It was a bedrock belief of the supply-side economic policy revolution of the 1980s that people work more when taxed less. Such thinking hardly passed from the scene when Ronald Reagan rode off into the sunset, or even when George H. Bush reneged on his "no new taxes" pledge. Indeed, the current Bush in the White House is pushing his proposed $1.6 trillion tax plan partly on supply-side grounds.
Does Atlas Shrug?, a collection just published by Harvard University Press, explores how the rich—defined variously as the top 1 percent, .5 percent, and .1 percent of earners—actually respond to taxes. (The book's title alludes to Ayn Rand's bestselling 1957 novel, Atlas Shrugged, in which the world's most productive "men of the mind" go on strike to protest what they see as unfair conditions.) National Correspondent Michael W. Lynch caught up with the book's editor, University of Michigan economist Joel B. Slemrod, in mid-April.
Q: Why focus on the rich?
A: The richest 1 percent of Americans earn a disproportionate amount of income and pay an even more disproportionate amount of taxes. They have a high fraction of savings and wealth. So there's no question that in terms of dollars and economic impact, they are more important than just your average one out of 100 people. How much of any tax break goes to the top 1 percent is also a very hot political issue.
Q: Do the rich respond to tax incentives? You write that the '90s, an economic golden age, were a time when marginal tax rates were extremely high.
A: The rich certainly respond to the incentives caused by taxation. But there's a hierarchy of response.

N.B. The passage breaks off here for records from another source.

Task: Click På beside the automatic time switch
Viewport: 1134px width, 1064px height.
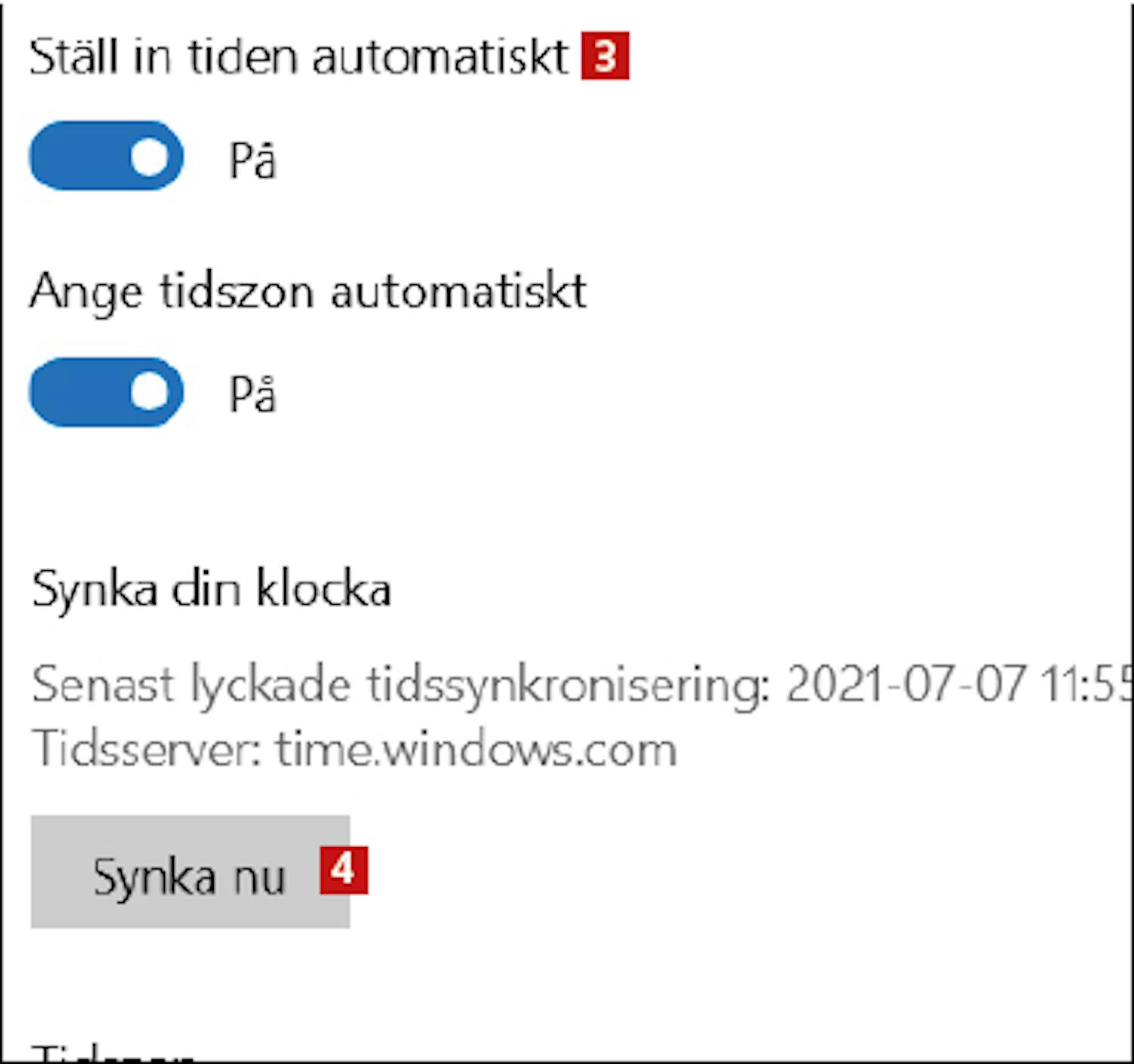Action: click(x=253, y=160)
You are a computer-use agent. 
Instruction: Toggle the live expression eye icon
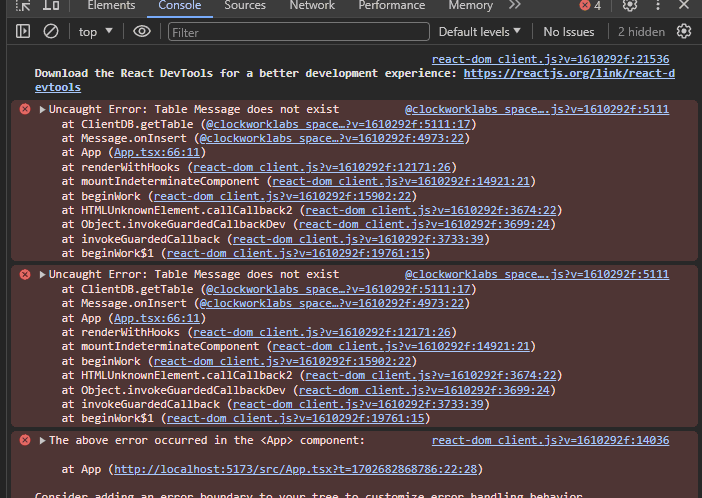pyautogui.click(x=142, y=32)
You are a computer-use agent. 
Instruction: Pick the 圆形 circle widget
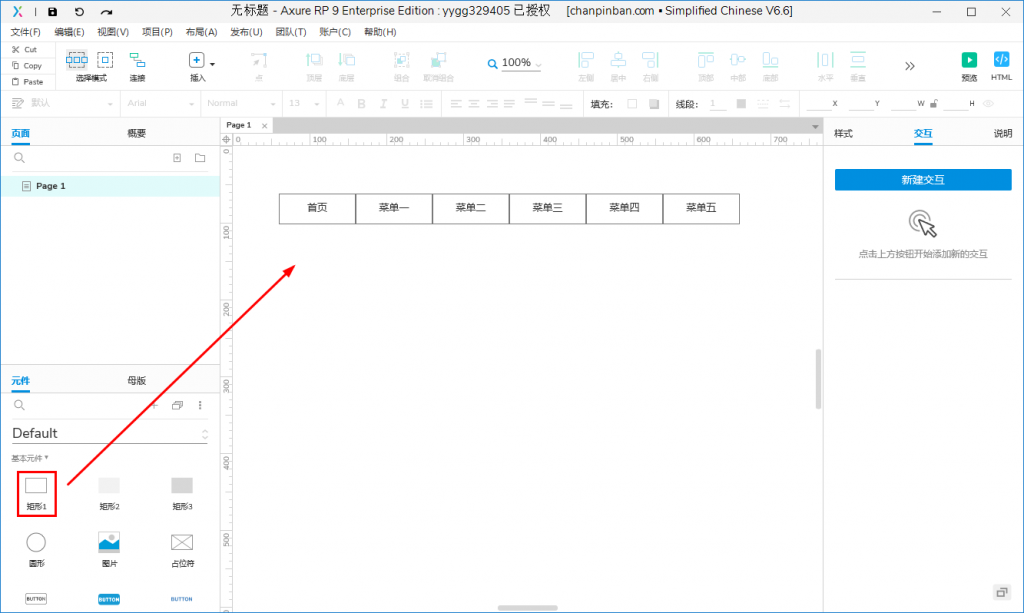[x=36, y=543]
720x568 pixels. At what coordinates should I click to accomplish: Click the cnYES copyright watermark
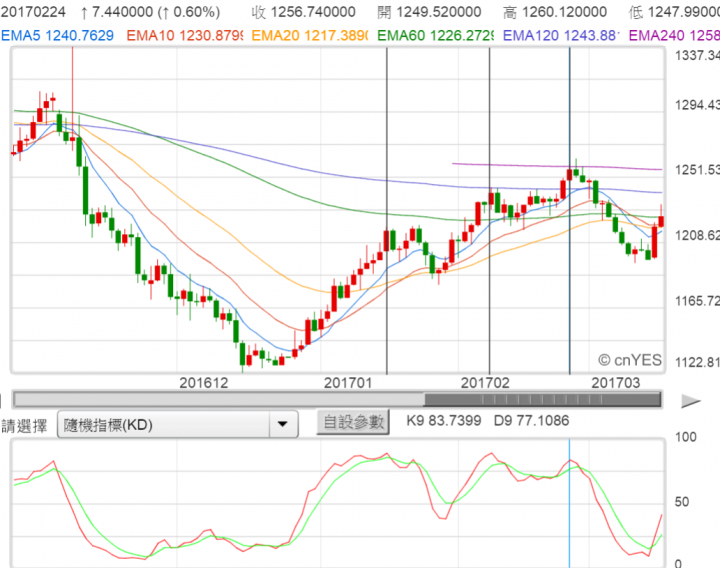click(x=630, y=360)
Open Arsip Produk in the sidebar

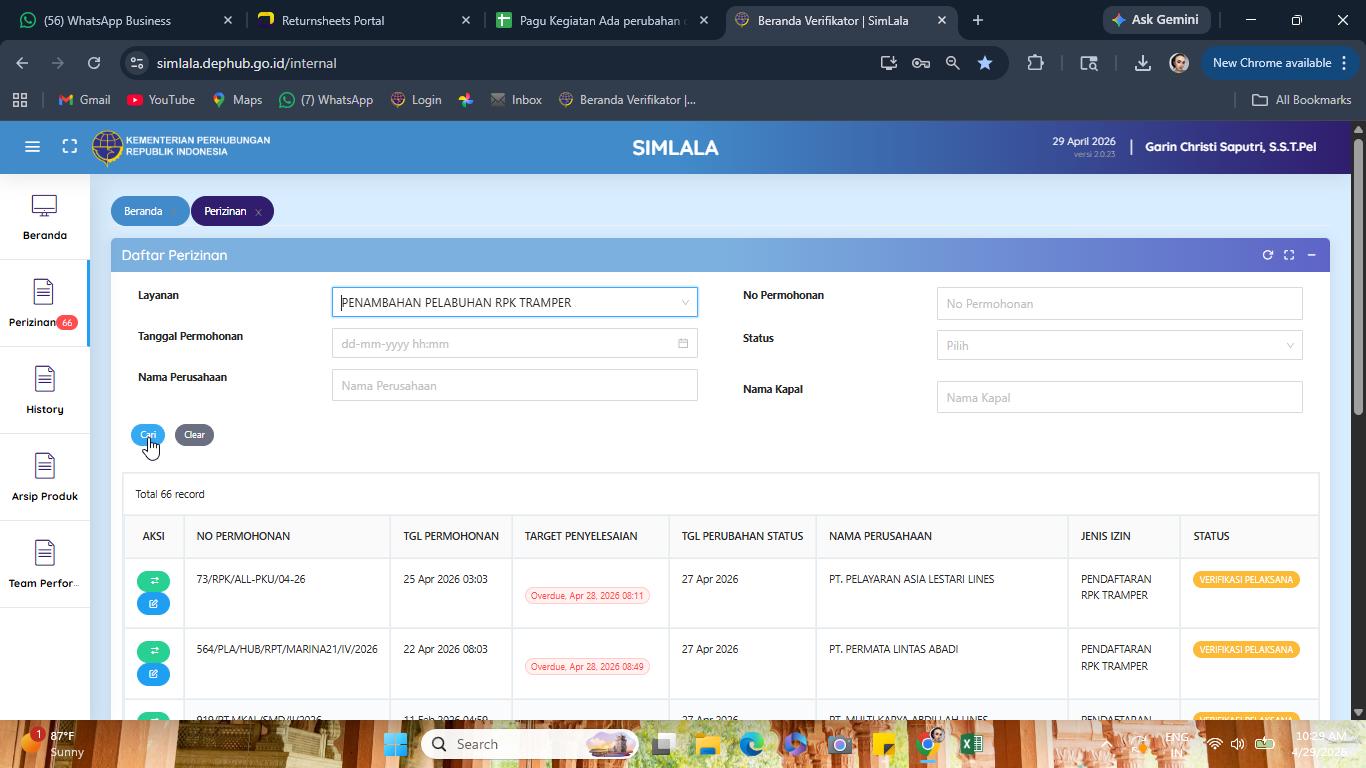click(x=44, y=477)
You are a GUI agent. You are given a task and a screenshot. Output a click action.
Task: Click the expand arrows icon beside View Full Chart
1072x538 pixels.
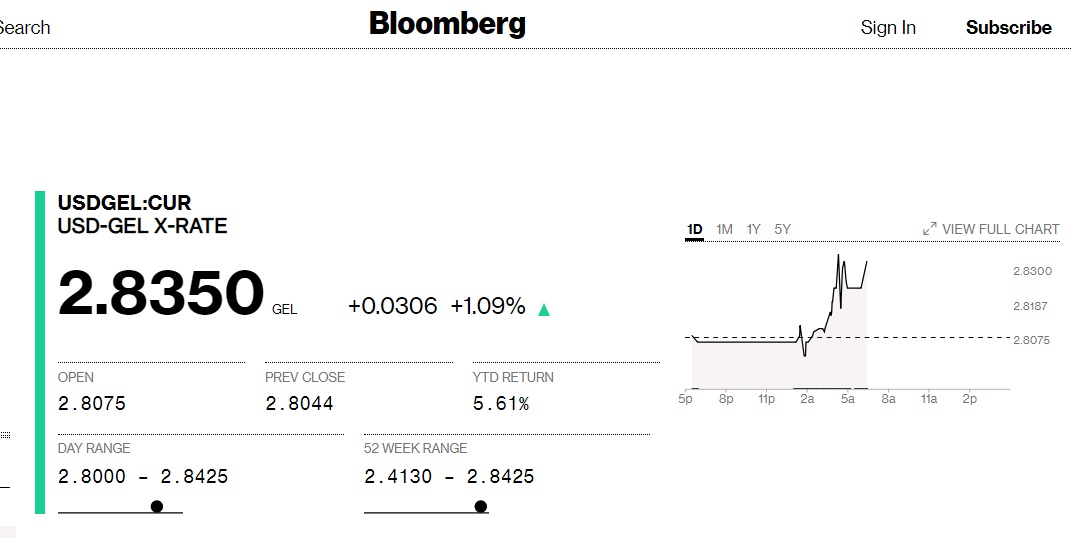click(929, 229)

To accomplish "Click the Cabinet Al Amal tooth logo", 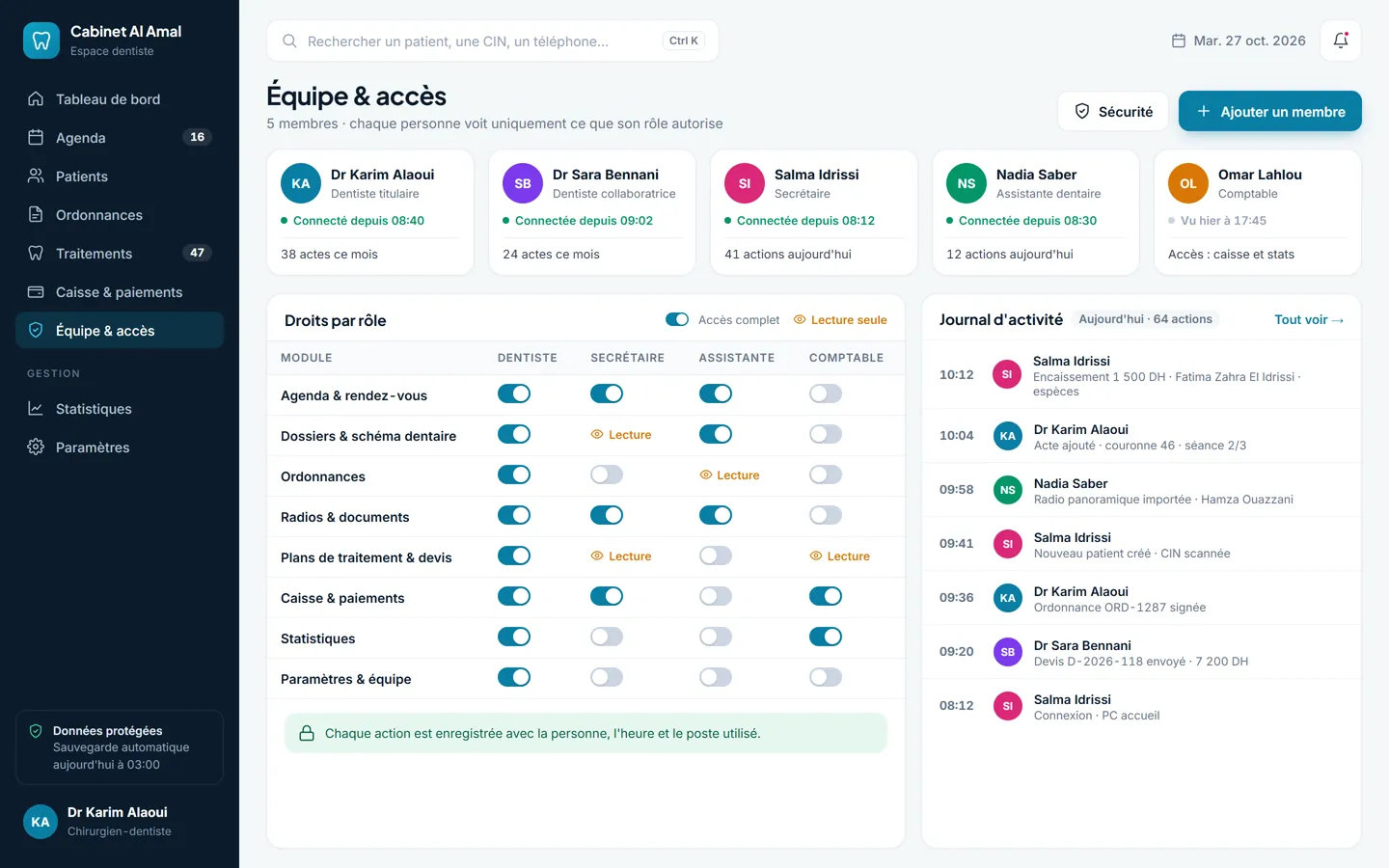I will 41,41.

The most responsive type of behavior is the sort where, if you change the timing of some activity, you can lower your taxes; capital gains realizations are a prime example. A second type of behavior includes accounting and financial responses. Firms are fairly willing to adjust their financing, their dividend payouts, and the like in response to taxation. The bottom rung of this hierarchy is what I call real behavior—labor supply and savings decisions. On the whole, those are not that responsive to taxation.
Q: So how much people work is not that responsive to the marginal tax rate?
A: Right. Quantitatively, there's not that large of a response. The one exception is the labor-market participation rate of married women. This conclusion is based on studies that look at variations in tax rates in points of time and variations in tax rates over time.
Q: What are the economic implications of the proposed Bush tax cuts?
A: There are positive incentives from lower taxes, but they are not so large that we could expect this to be a panacea, a sure-fire way to ensure prosperity over the next generation. So it matters, but it's not the only thing that matters.